[[ Provided records open ]]
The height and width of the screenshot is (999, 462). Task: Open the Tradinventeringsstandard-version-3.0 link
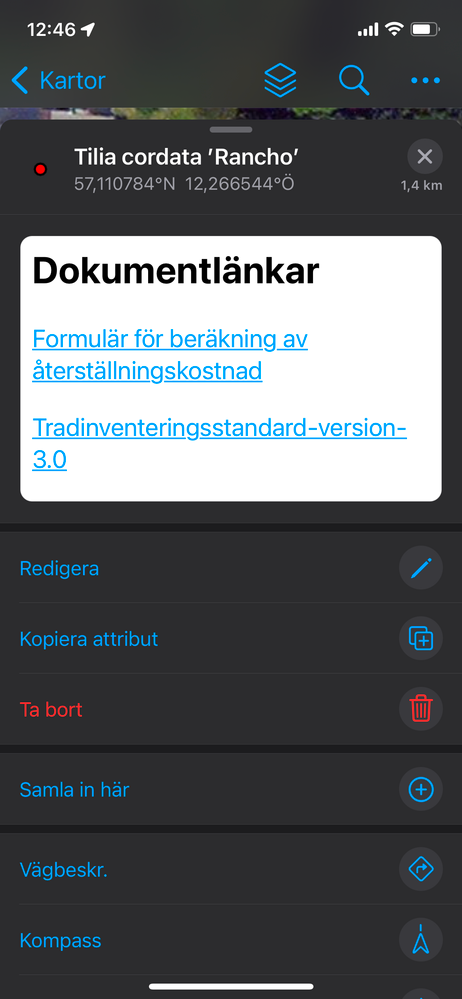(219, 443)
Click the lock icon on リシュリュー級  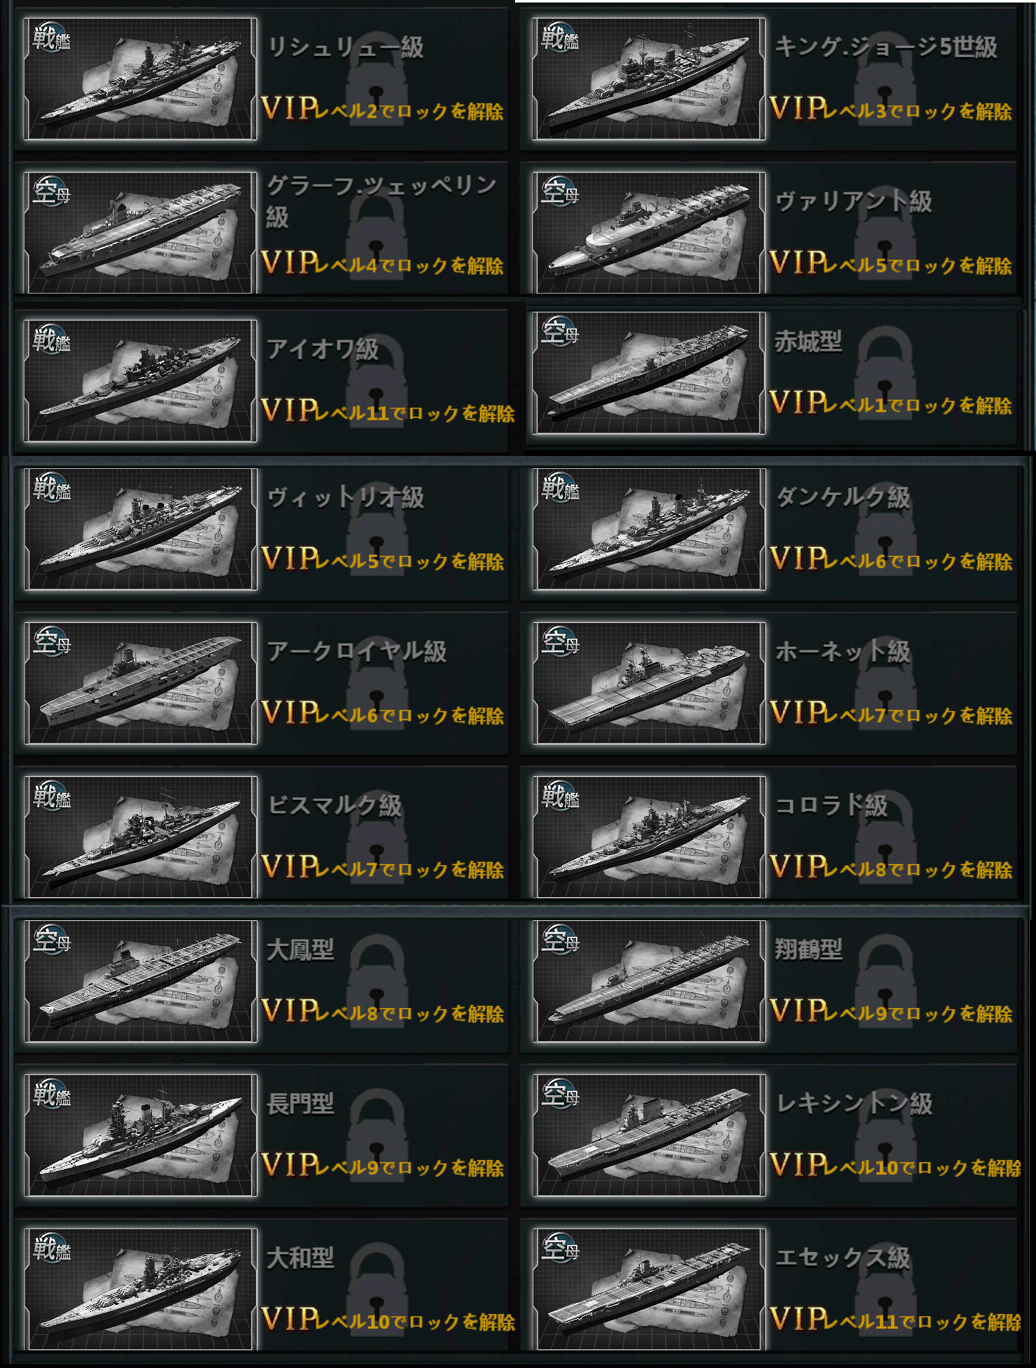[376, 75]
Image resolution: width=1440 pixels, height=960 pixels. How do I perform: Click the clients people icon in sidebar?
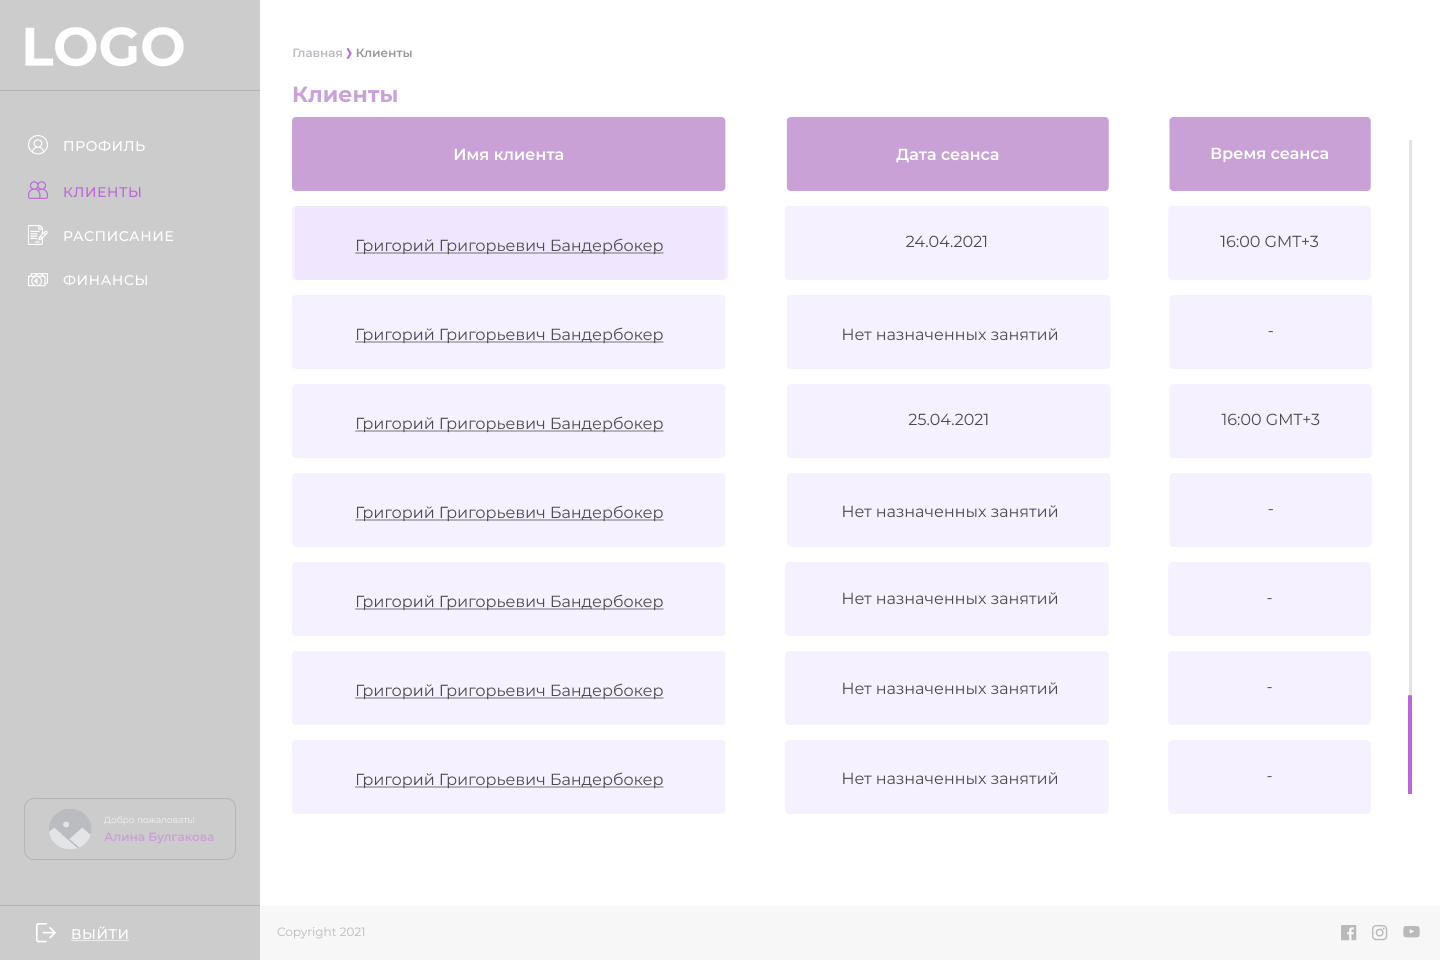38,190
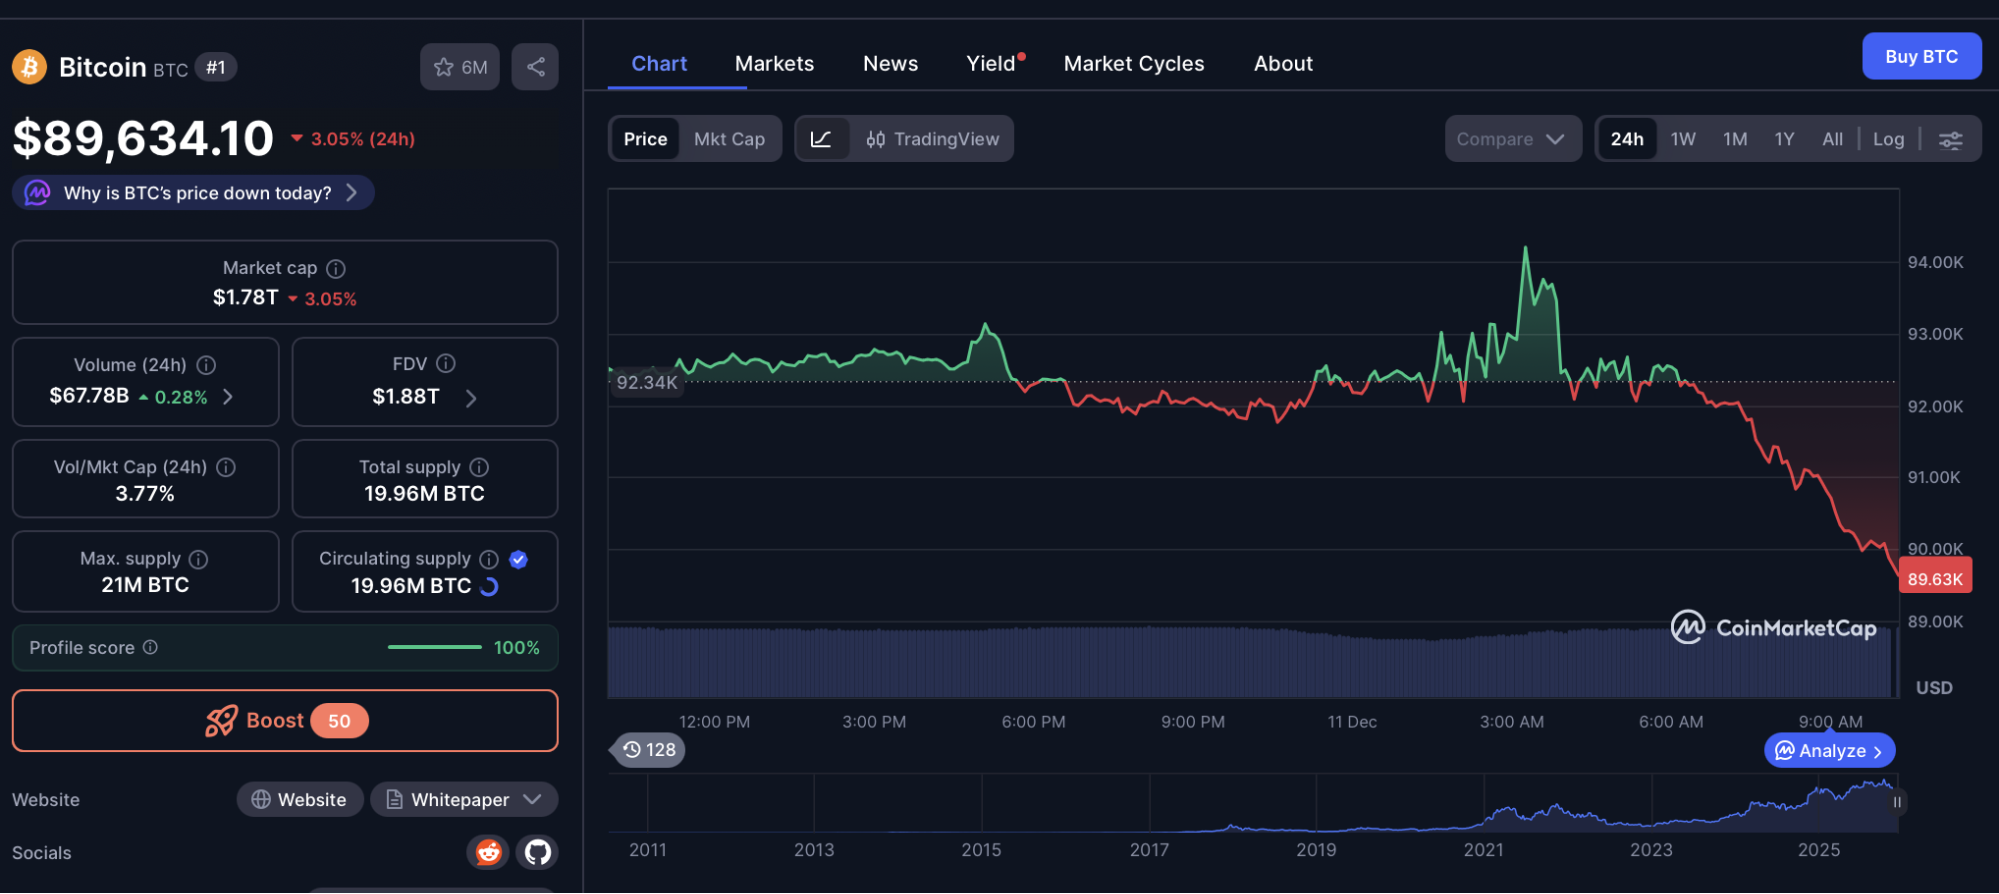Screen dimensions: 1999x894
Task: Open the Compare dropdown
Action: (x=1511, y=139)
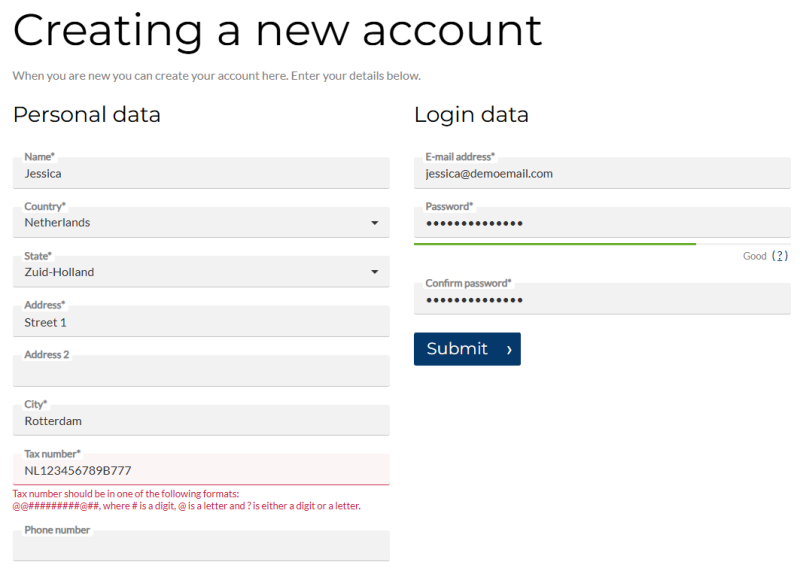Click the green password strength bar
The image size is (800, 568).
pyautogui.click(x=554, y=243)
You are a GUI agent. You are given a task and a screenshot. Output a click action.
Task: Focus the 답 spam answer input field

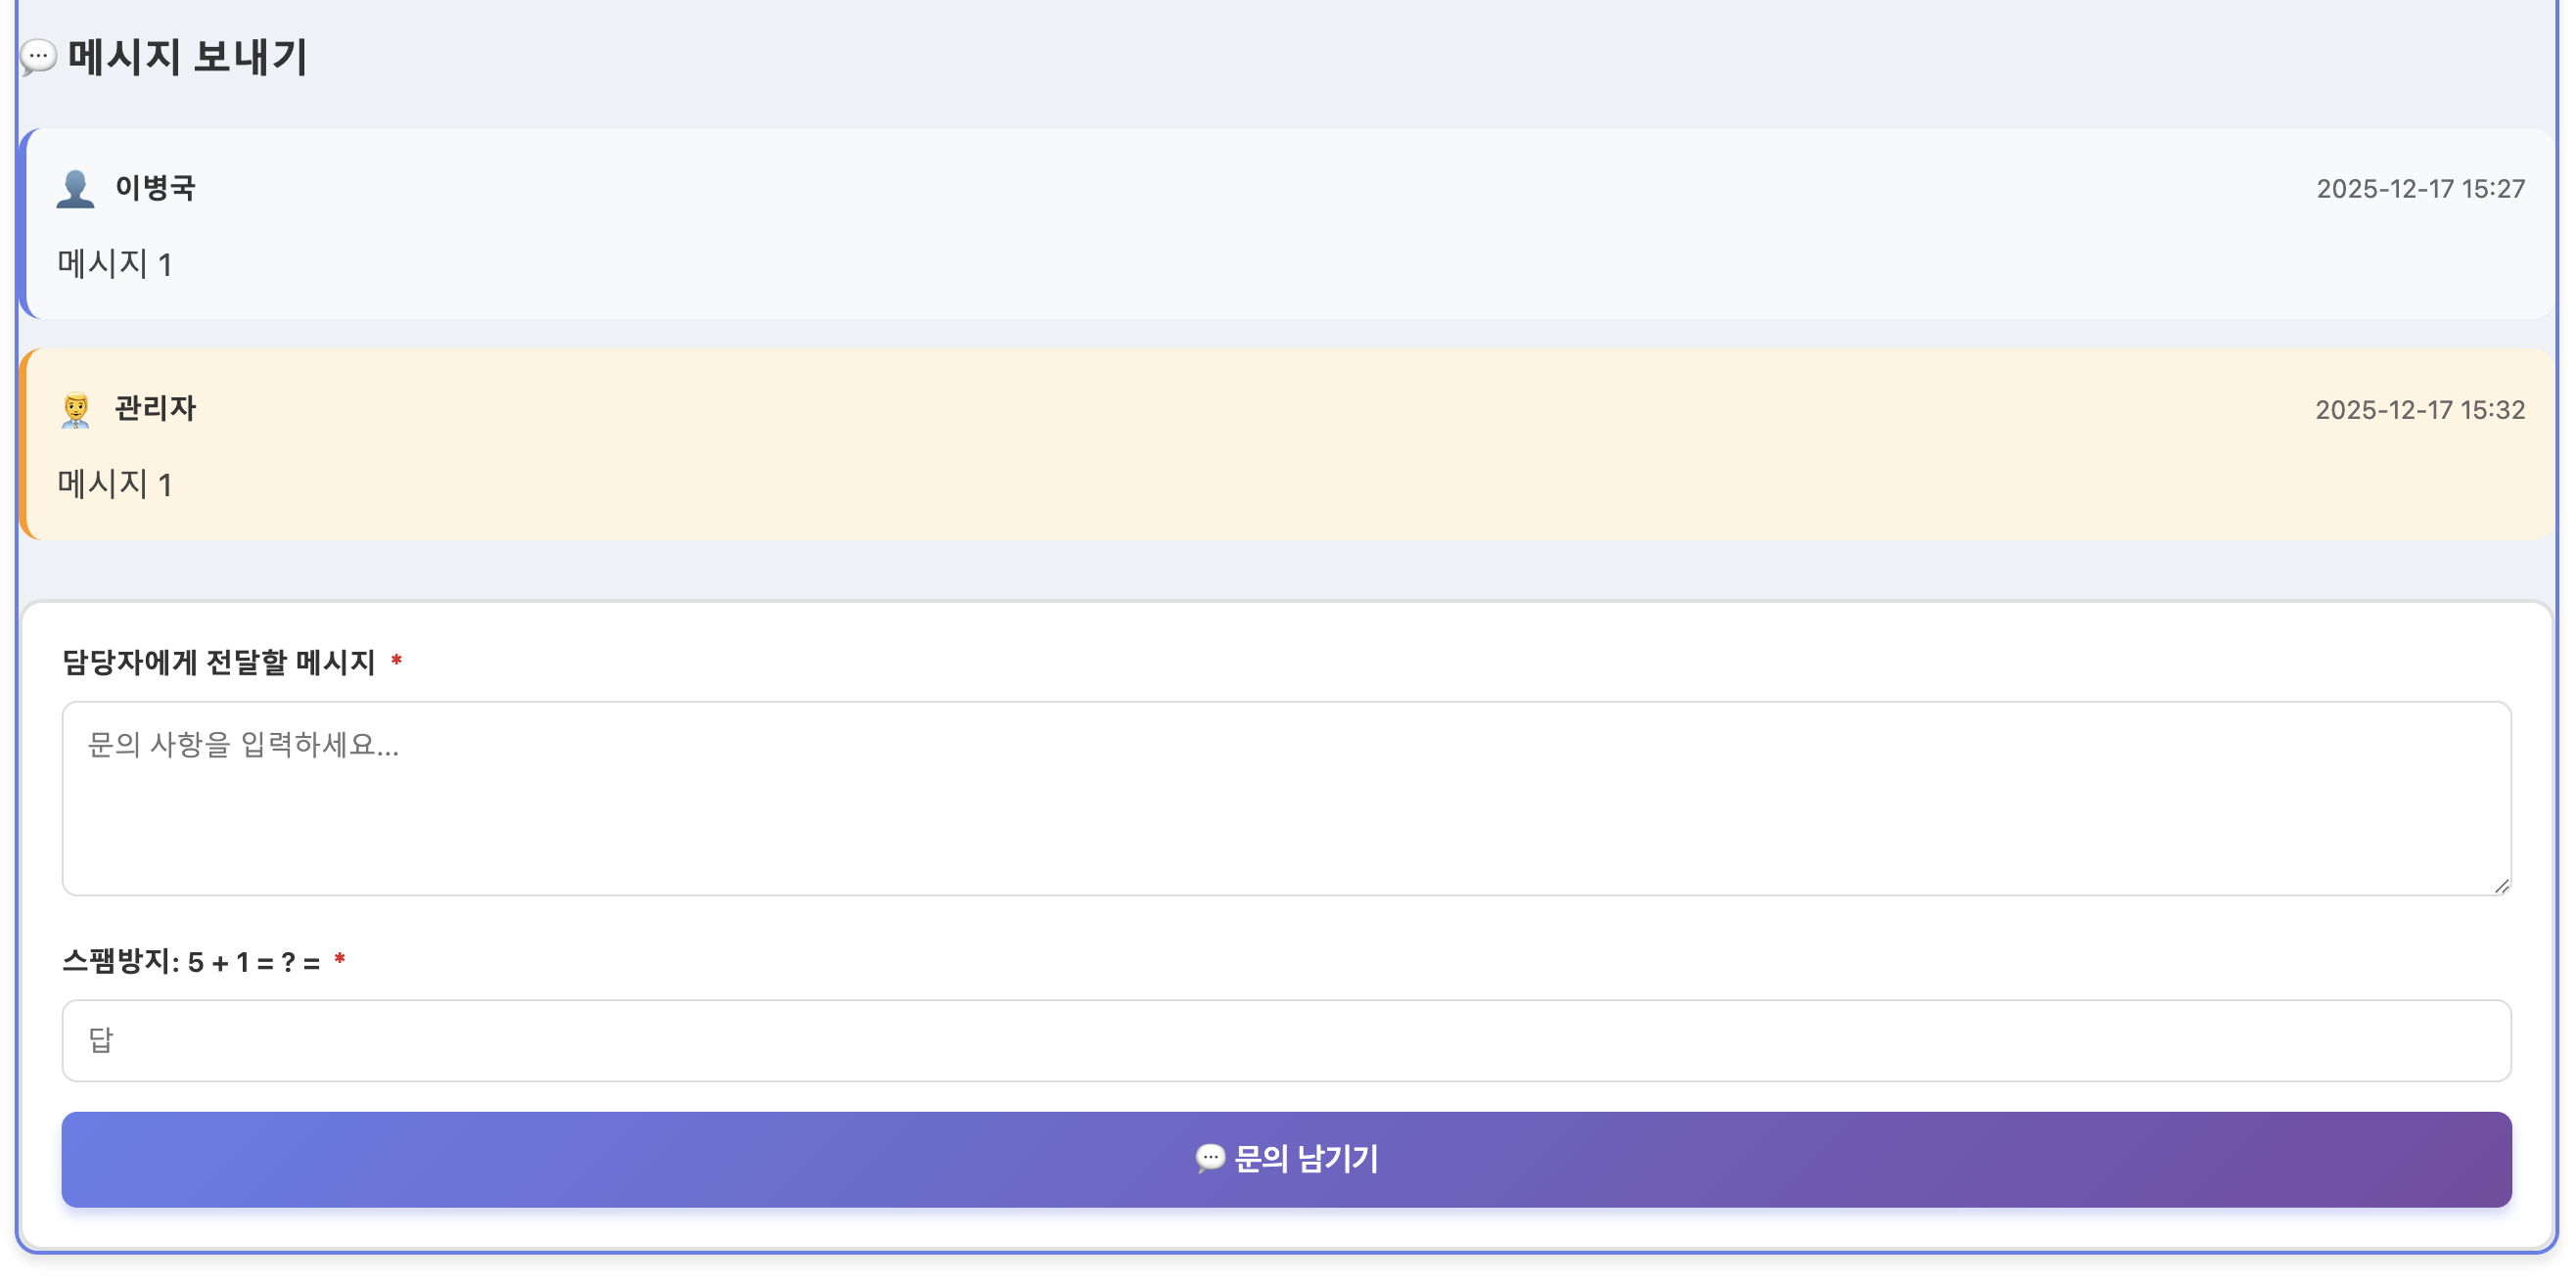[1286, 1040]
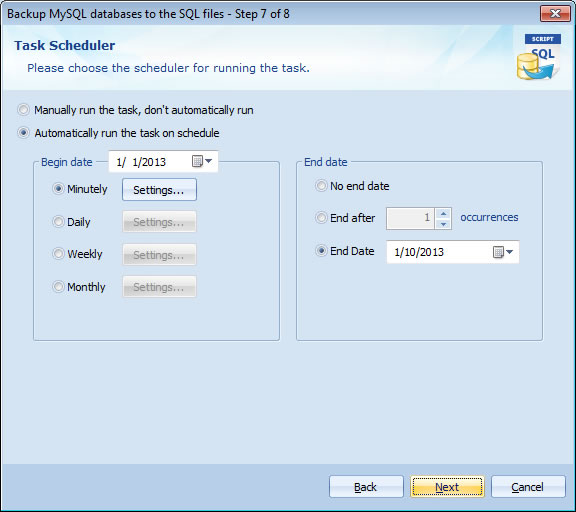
[[ Provided records closed ]]
- _Problem details_
Here the lines from the one containing "Image resolution: width=1440" through the end of the material are to be copied exactly, with the pictures omitted.

- _Task response_
Image resolution: width=1440 pixels, height=960 pixels. How do I perform: Click the clients people icon in sidebar?
38,190
Screen dimensions: 1999x894
Task: Open the Compare dropdown
Action: (x=1511, y=139)
Click the green password strength bar
The image size is (800, 568).
pyautogui.click(x=554, y=243)
You are a GUI agent. You are given a task and a screenshot. Output a click action.
Task: Focus the 답 spam answer input field

[1286, 1040]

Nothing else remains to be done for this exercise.